The story is told cleverly in a series of flashbacks and fragmented scenes. Eventually you find out what happened and precisely what hole he has dug himself into. And as with most of the stories in Needle, the quality of the writing and language is very high.

Gamblers are like thieves. Real poker players take money that isn't ours and we do it through lies and deception. Every poker face is either a lie or hiding a lie. Like thieves, we're always looking for the great score. The one big haul that will set up up with the house in Cabo and the fleet of Cadillacs.

But that's a lie too.

Sunday, June 12, 2011

The Sadowsky Manifesto

"The Sadowsky Manifesto," by Karen Catalona, in Mystery Writers of America Presents The Rich and the Dead, edited by Nelson DeMille.

I bought an iPad a few months ago. Mostly I have been using it to check my RSS feeds (see the right column of this screen) for which it seems to work better than my desktop. But it's called an eBook reader, so I had to get around to buying a book, and I have done so. (I hasten to add that I bought it through the website of my local bookstore, thereby contributing to the people who sponsor authors' readings in my town. That's how you buy eBooks, right?)

The MWA anthologies are always themed. The editor invites certain authors to submit; the rest of the slots are available for any MWA member to shoot for. I think I have submitted three times and made it in once.

This year the editor is Nelson DeMille and the theme is the very rich. So far, my favorite story barely qualifies on the theme. But that's okay. It's good anyway.

Max Bergen runs a not-too-successful literary agency. One day a pot of gold rolls in over the transom. More literally it is a manuscript from the serial-killer-du-jour, who had just killed himself. The FBI and publishers are clamoring for the book and Bergen stands to make a fortune on commissions.

Of course, there has to be a problem, right? Sadowsky's book is not an angry political rant. It's a science fiction novel, and it's so bad that after fifty pages readers will be rooting for the giant robots to kill the hero. The book is a disaster and there is no ethical way for an agent to make money off it.

But, hey, Bergen is a literary agent. Who said anything about ethics?
I have never heard of Karen Catalona before, but I hope to run into her again.

Sunday, June 5, 2011

The Diner

“The Diner” by Sean May. In Crime Factory. Issue 6.

This is the second time my pick of the week is a free-online choice, this time in the zine Crime Factory.

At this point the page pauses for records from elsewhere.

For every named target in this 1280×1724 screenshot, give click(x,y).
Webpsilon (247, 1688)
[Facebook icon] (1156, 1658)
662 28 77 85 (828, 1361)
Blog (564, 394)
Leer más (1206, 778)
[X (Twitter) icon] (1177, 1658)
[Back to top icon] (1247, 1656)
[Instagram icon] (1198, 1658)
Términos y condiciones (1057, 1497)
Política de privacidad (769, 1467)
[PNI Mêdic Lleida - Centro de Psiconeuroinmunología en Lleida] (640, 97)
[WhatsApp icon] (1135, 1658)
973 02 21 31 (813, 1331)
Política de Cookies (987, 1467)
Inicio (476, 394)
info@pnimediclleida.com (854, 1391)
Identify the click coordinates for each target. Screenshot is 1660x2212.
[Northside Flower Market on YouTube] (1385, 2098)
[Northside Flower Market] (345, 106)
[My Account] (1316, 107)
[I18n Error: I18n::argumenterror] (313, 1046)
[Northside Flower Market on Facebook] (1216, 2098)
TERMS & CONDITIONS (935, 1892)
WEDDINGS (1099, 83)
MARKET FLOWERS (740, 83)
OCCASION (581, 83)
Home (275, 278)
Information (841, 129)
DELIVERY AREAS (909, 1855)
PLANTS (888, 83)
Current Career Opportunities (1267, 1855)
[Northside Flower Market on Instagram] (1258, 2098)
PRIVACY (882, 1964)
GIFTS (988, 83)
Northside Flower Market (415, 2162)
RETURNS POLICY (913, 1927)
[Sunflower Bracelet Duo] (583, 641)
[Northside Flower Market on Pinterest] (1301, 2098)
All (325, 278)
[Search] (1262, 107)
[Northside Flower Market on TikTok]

Once again we are back to bad guy meets bad guy, a format I complained about recently. What makes this story a treat is that the narrator is an experienced heist artist critiquing a young punk who is robbing the diner where our hero happens to be having a late dinner.

Yeah, shades of Pulp Fiction, but there are only so many plots in the world and the question is what you do with the plot. May has fun with this one.

I always like to make a good impression on the people I’m holding up, so I always wear a suit whenever I do a job. Nobody expects that the guy in the suit and sunglasses is going to pull a gun on you until you’re looking straight down the barrel of the thing and you’ve got nowhere to go.

And speaking of nowhere to go, this story could have gone in a dozen different directions, so I was kept in suspense wondering which choice the protagonist would make. A lot of fun.